Vertase did not pay the awarded sum of £167,531.05 but on 1 June 2012 purported to serve a withholding notice in the sum of £276,613.67 (broadly divided into £105,000 for liquidated damages for the un-extended period of the subcontract and approximately £171,000 for other various items).

The judge reviewed the case law on adjudication set-off. The starting point was that an unsuccessful party in an adjudication cannot seek to avoid the result of the adjudication by relying on the right to set-off any other claims. The paying party should comply with the decision and not withhold payment on the ground of his anticipated recovery in a further claim.

However, there is an exception where it follows from the adjudication decision that the employer is entitled to recover a sum of liquidated damages. In these circumstances, the employer may set-off that sum against monies payable to the contractor pursuant to the decision, provided that the employer has given proper notice (exception A). The situation differs where the entitlement to liquidated damages has not been determined (either expressly or impliedly) by the adjudicator's decision. Here, the employer's entitlement to set-off liquidated damages will depend on the terms of the contract and the circumstances of the case (exception B).

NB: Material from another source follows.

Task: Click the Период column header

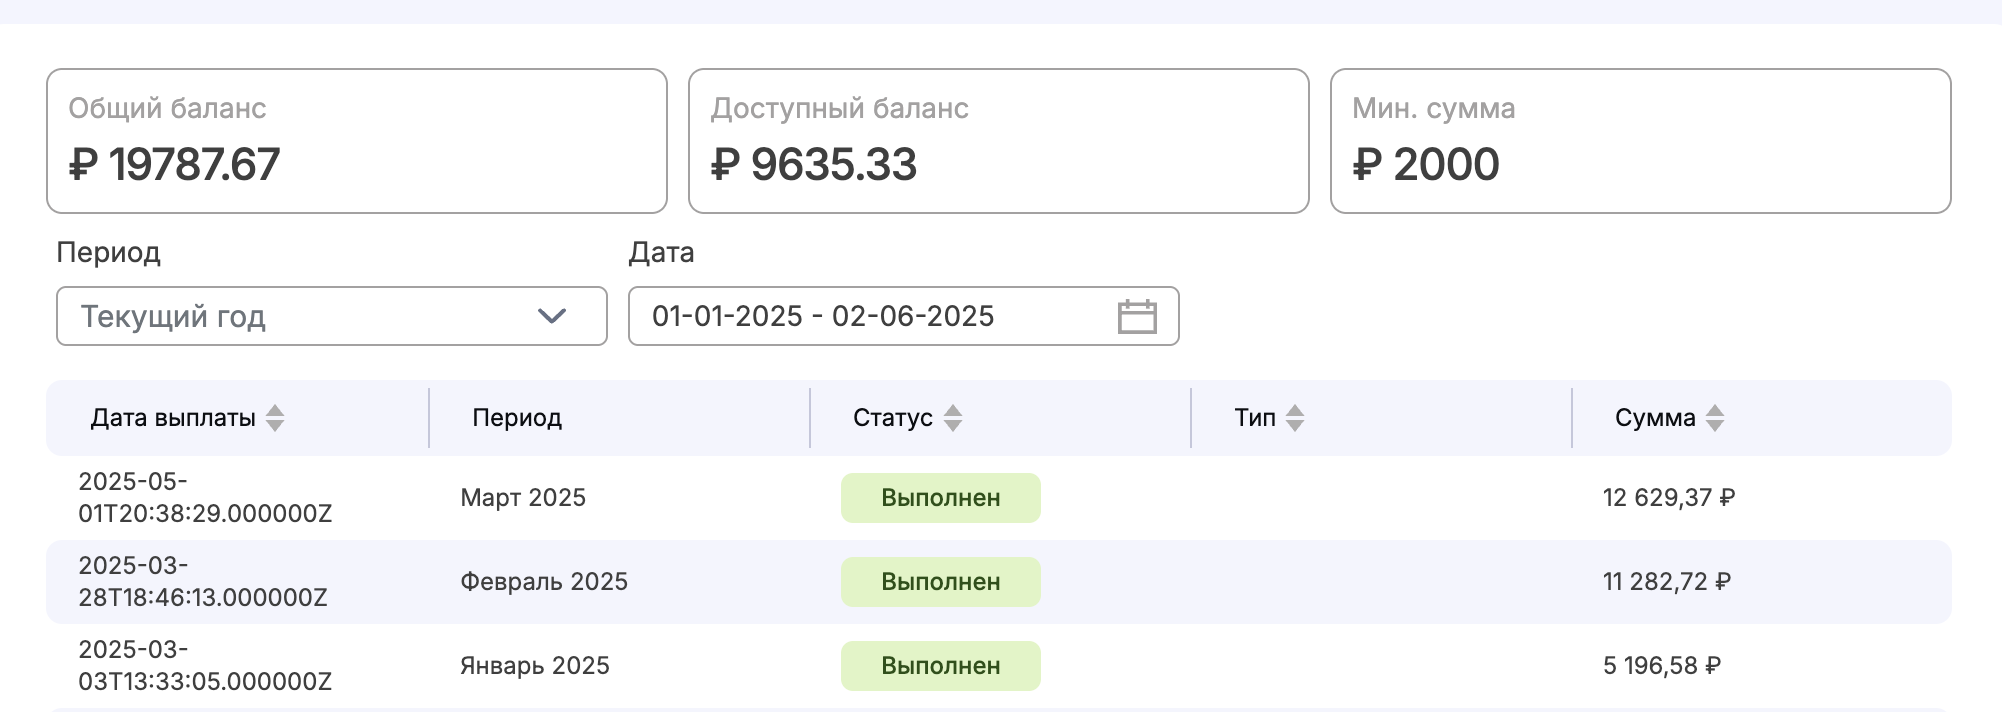Action: (517, 418)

The judge explained that it was also necessary to consider the nature of the decision which could simply be that a certain sum is to be paid forthwith. Alternatively, the decision may be in the nature of a declaration as to the proper operation of the contractual payment machinery and the adjudicator identifies a sum which he says should be the subject of that machinery.

In those latter circumstances, if a withholding notice can legitimately be served in accordance with the contractual payment provisions, the set-off may give rise to an arguable defence. In other words, adjudicators might identify sums to be "plugged in" to the contractual machinery.

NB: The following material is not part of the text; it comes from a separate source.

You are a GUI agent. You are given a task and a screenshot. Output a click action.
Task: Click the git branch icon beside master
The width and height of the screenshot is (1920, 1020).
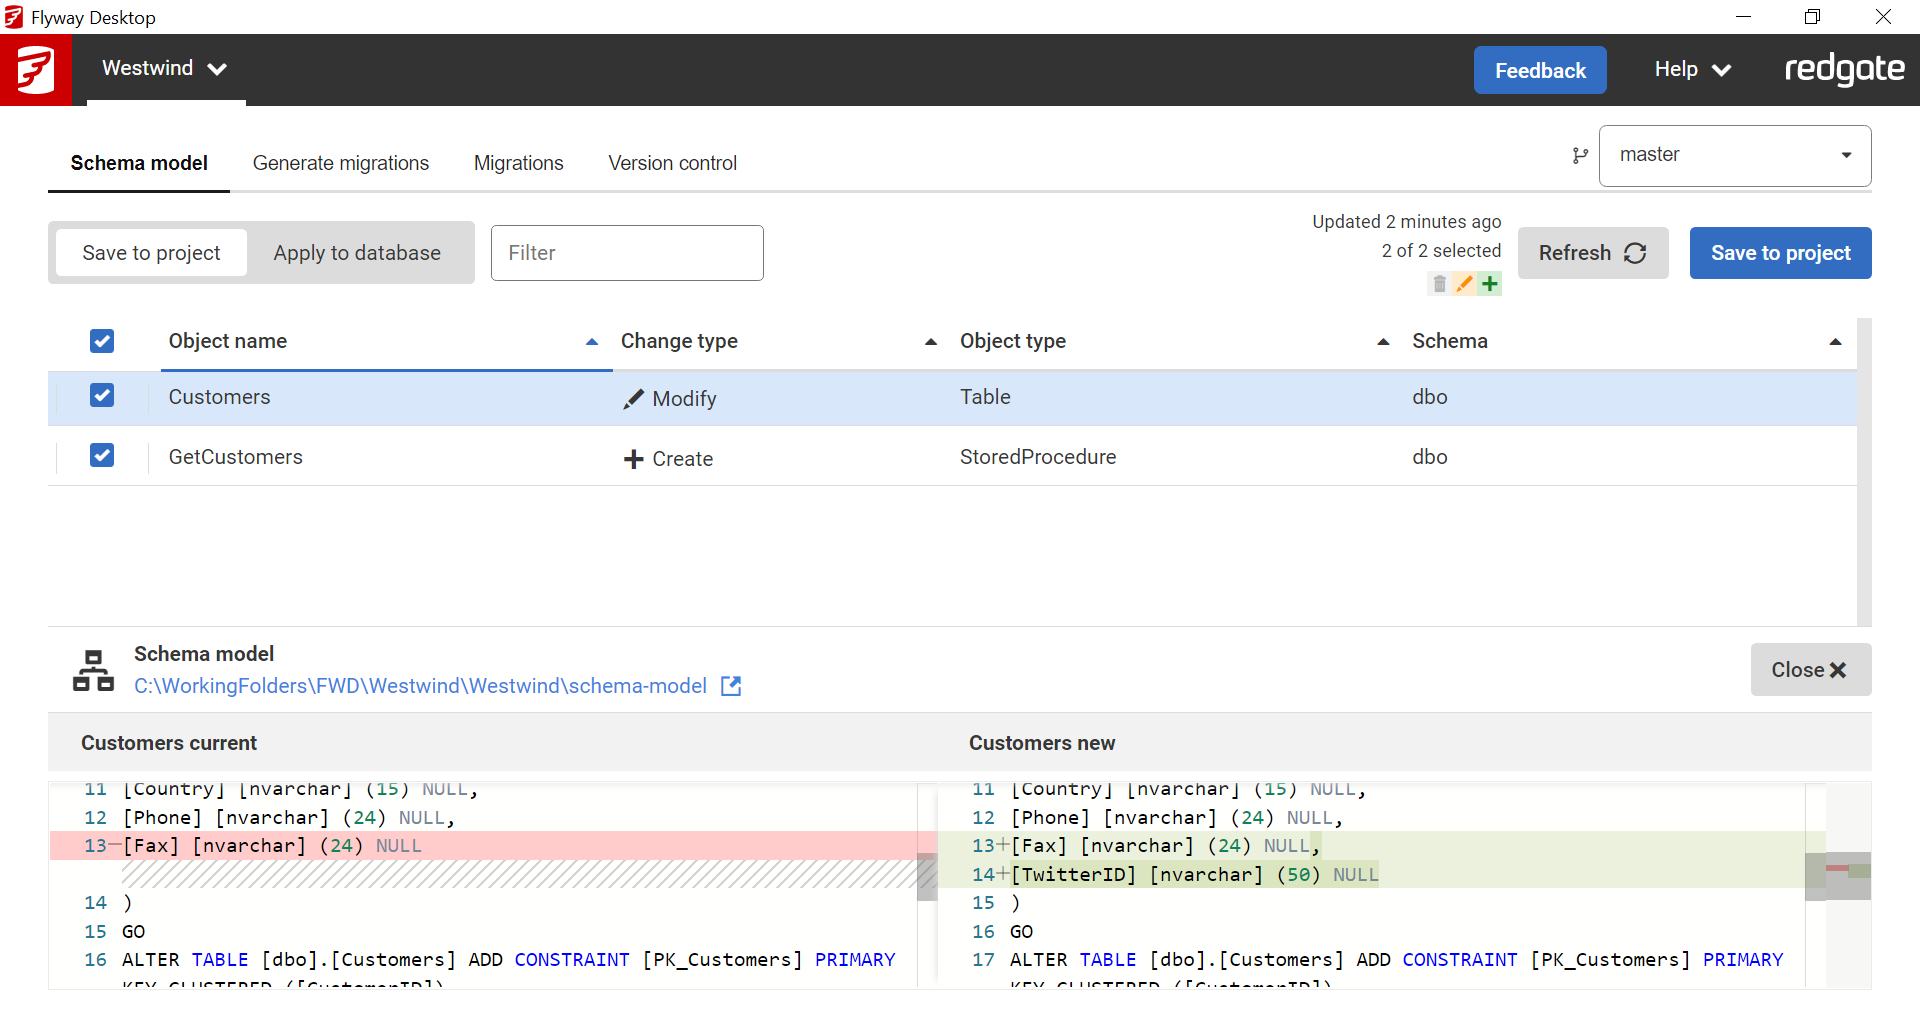click(1580, 156)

Ultimately, the judge decided that Vertase could not set-off its claim for liquidated damages, for various reasons:

  • As a general principle, set-off should be excluded because it is contrary to the underlying purpose of construction adjudication.
  • The adjudicator was not giving any kind of declaratory relief as to how the payment mechanism under the subcontract should operate. Instead, the adjudicator was "deciding a one-off claim in a one-off way" and the decision was also clear that the sum of £167,531.05 was to be paid within 14 days and that no set-off or cross-claim was intended: the adjudicator was "merely giving Vertase time to pay".
  • The subcontract did not permit withholding against the decision.
  • It did not follow from the adjudication decision that Vertase was automatically entitled to liquidated damages for the unextended period (exception A (see above)). He also found that Vertase could not avail itself of exception B (see above).
  • The language in the decision itself was clear: "Squibb shall not be required to pay Vertase the sum of £180,000 or any other amount in respect of liquidated damages".

In relation to the other items which Vertase sought to set-off, the judge rejected Vertase's argument. These items could be adjudicated at a later date, should not hold up enforcement but for present purposes "were not even advanced in the adjudication in the way in which they are now put forward in the withholding notices". Squibb's liability to pay these sums did not arise logically or naturally from the adjudicator's decision.


This decision provides useful guidance on the difficulties in successfully setting-off sums against an adjudicator's decision. Set-off will only be allowed in very limited circumstances and unless the paying party falls within these exceptions he might usefully save the time and money involved in seeking to resist enforcement and concentrate on fresh adjudication proceedings.